All entries, exactly as written, should be output again.

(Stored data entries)
####
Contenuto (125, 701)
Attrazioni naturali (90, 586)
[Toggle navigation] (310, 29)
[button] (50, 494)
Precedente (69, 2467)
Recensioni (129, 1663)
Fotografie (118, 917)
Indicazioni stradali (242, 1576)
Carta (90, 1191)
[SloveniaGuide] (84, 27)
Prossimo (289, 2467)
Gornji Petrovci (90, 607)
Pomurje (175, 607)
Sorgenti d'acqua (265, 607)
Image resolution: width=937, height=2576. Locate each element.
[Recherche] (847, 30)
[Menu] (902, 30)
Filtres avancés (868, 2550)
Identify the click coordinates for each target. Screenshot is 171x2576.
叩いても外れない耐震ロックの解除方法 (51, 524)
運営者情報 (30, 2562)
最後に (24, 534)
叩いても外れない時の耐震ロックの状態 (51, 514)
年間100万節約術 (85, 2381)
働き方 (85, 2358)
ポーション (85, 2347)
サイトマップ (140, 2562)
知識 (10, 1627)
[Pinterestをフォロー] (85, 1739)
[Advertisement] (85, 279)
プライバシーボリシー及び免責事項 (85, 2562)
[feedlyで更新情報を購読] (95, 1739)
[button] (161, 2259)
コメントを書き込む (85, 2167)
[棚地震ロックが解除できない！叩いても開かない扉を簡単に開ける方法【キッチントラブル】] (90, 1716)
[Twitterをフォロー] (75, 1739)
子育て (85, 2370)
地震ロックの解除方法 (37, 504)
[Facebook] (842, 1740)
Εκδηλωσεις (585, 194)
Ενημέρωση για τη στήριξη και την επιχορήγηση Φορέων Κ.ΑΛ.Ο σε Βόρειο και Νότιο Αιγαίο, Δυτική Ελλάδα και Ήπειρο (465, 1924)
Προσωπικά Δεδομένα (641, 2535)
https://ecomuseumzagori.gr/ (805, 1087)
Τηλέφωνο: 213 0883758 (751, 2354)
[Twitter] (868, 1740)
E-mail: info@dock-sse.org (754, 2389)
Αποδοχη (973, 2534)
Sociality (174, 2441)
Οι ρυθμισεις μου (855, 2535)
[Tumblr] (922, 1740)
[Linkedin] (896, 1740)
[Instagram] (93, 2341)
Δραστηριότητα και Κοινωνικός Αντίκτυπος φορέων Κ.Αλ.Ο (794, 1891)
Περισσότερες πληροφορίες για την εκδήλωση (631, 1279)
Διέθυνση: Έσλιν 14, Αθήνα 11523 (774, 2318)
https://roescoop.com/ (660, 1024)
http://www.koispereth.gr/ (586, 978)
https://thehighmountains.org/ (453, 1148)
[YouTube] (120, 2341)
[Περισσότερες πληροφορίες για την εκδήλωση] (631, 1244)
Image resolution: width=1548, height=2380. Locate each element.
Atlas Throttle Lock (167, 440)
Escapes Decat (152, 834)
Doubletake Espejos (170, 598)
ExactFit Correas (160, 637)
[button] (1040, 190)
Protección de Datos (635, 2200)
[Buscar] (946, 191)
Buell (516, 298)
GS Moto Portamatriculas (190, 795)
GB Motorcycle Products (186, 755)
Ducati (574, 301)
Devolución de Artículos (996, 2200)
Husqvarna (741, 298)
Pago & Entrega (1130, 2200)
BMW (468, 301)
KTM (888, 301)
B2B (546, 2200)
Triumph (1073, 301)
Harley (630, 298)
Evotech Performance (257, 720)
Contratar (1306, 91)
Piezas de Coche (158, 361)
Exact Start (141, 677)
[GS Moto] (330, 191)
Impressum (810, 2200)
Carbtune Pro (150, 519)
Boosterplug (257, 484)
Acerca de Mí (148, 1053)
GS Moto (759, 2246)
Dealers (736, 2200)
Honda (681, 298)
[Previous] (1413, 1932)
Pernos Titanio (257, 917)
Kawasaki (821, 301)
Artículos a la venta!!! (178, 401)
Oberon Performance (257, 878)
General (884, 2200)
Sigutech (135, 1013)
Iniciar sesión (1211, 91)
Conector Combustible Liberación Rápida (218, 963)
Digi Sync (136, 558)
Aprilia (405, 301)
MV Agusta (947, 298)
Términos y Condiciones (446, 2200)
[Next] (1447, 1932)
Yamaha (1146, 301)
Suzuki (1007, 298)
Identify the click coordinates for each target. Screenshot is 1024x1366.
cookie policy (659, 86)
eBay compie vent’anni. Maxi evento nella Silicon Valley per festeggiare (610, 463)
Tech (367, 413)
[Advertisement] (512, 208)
####
#### Exercise answer:
Contenuto (125, 701)
Attrazioni naturali (90, 586)
[Toggle navigation] (310, 29)
[button] (50, 494)
Precedente (69, 2467)
Recensioni (129, 1663)
Fotografie (118, 917)
Indicazioni stradali (242, 1576)
Carta (90, 1191)
[SloveniaGuide] (84, 27)
Prossimo (289, 2467)
Gornji Petrovci (90, 607)
Pomurje (175, 607)
Sorgenti d'acqua (265, 607)
Image resolution: width=937, height=2576. Locate each element.
[Recherche] (847, 30)
[Menu] (902, 30)
Filtres avancés (868, 2550)
Identify the click coordinates for each target. Screenshot is 171x2576.
叩いても外れない耐震ロックの解除方法 (51, 524)
運営者情報 (30, 2562)
最後に (24, 534)
叩いても外れない時の耐震ロックの状態 (51, 514)
年間100万節約術 (85, 2381)
働き方 (85, 2358)
ポーション (85, 2347)
サイトマップ (140, 2562)
知識 (10, 1627)
[Pinterestをフォロー] (85, 1739)
[Advertisement] (85, 279)
プライバシーボリシー及び免責事項 (85, 2562)
[feedlyで更新情報を購読] (95, 1739)
[button] (161, 2259)
コメントを書き込む (85, 2167)
[棚地震ロックが解除できない！叩いても開かない扉を簡単に開ける方法【キッチントラブル】] (90, 1716)
[Twitterをフォロー] (75, 1739)
子育て (85, 2370)
地震ロックの解除方法 (37, 504)
[Facebook] (842, 1740)
Εκδηλωσεις (585, 194)
Ενημέρωση για τη στήριξη και την επιχορήγηση Φορέων Κ.ΑΛ.Ο σε Βόρειο και Νότιο Αιγαίο, Δυτική Ελλάδα και Ήπειρο (465, 1924)
Προσωπικά Δεδομένα (641, 2535)
https://ecomuseumzagori.gr/ (805, 1087)
Τηλέφωνο: 213 0883758 (751, 2354)
[Twitter] (868, 1740)
E-mail: info@dock-sse.org (754, 2389)
Αποδοχη (973, 2534)
Sociality (174, 2441)
Οι ρυθμισεις μου (855, 2535)
[Tumblr] (922, 1740)
[Linkedin] (896, 1740)
[Instagram] (93, 2341)
Δραστηριότητα και Κοινωνικός Αντίκτυπος φορέων Κ.Αλ.Ο (794, 1891)
Περισσότερες πληροφορίες για την εκδήλωση (631, 1279)
Διέθυνση: Έσλιν 14, Αθήνα 11523 (774, 2318)
https://roescoop.com/ (660, 1024)
http://www.koispereth.gr/ (586, 978)
https://thehighmountains.org/ (453, 1148)
[YouTube] (120, 2341)
[Περισσότερες πληροφορίες για την εκδήλωση] (631, 1244)
Image resolution: width=1548, height=2380. Locate each element.
Atlas Throttle Lock (167, 440)
Escapes Decat (152, 834)
Doubletake Espejos (170, 598)
ExactFit Correas (160, 637)
[button] (1040, 190)
Protección de Datos (635, 2200)
[Buscar] (946, 191)
Buell (516, 298)
GS Moto Portamatriculas (190, 795)
GB Motorcycle Products (186, 755)
Ducati (574, 301)
Devolución de Artículos (996, 2200)
Husqvarna (741, 298)
Pago & Entrega (1130, 2200)
BMW (468, 301)
KTM (888, 301)
B2B (546, 2200)
Triumph (1073, 301)
Harley (630, 298)
Evotech Performance (257, 720)
Contratar (1306, 91)
Piezas de Coche (158, 361)
Exact Start (141, 677)
[GS Moto] (330, 191)
Impressum (810, 2200)
Carbtune Pro (150, 519)
Boosterplug (257, 484)
Acerca de Mí (148, 1053)
GS Moto (759, 2246)
Dealers (736, 2200)
Honda (681, 298)
[Previous] (1413, 1932)
Pernos Titanio (257, 917)
Kawasaki (821, 301)
Artículos a la venta!!! (178, 401)
Oberon Performance (257, 878)
General (884, 2200)
Sigutech (135, 1013)
Iniciar sesión (1211, 91)
Conector Combustible Liberación Rápida (218, 963)
Digi Sync (136, 558)
Aprilia (405, 301)
MV Agusta (947, 298)
Términos y Condiciones (446, 2200)
[Next] (1447, 1932)
Yamaha (1146, 301)
Suzuki (1007, 298)
Identify the click coordinates for each target. Screenshot is 1024x1366.
cookie policy (659, 86)
eBay compie vent’anni. Maxi evento nella Silicon Valley per festeggiare (610, 463)
Tech (367, 413)
[Advertisement] (512, 208)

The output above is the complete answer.